» DIRECTIONS FOR THIS TASK
Going through the entries, how many lines include the string "accomplish"? Answer only with the number.

» RECORDS FOR THIS EXERCISE
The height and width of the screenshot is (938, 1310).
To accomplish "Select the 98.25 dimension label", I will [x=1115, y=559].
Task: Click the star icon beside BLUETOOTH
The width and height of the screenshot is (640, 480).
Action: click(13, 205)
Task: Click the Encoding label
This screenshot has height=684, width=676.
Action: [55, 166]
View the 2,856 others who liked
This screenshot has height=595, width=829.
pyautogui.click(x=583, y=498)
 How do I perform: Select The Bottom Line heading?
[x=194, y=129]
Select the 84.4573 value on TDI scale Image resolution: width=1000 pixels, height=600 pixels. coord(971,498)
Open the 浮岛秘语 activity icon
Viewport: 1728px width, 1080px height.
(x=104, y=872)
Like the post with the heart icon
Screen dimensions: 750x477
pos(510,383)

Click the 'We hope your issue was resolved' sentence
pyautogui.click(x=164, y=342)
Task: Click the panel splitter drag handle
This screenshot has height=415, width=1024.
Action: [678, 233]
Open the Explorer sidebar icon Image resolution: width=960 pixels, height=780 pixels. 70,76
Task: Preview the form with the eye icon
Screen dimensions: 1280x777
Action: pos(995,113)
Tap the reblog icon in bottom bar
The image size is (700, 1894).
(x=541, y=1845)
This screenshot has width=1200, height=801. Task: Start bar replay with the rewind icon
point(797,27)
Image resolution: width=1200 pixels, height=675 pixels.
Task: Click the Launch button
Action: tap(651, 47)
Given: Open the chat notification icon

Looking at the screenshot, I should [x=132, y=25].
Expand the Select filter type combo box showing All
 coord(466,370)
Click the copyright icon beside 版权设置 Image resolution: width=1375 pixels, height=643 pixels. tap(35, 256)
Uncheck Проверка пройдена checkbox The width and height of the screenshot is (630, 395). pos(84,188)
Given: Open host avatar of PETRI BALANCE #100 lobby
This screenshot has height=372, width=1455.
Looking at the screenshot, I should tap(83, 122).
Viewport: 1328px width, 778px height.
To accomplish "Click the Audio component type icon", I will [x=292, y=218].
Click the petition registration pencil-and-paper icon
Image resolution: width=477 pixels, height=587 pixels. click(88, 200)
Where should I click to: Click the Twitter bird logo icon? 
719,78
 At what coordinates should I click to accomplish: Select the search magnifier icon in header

» COMPLETED EXERCISE
3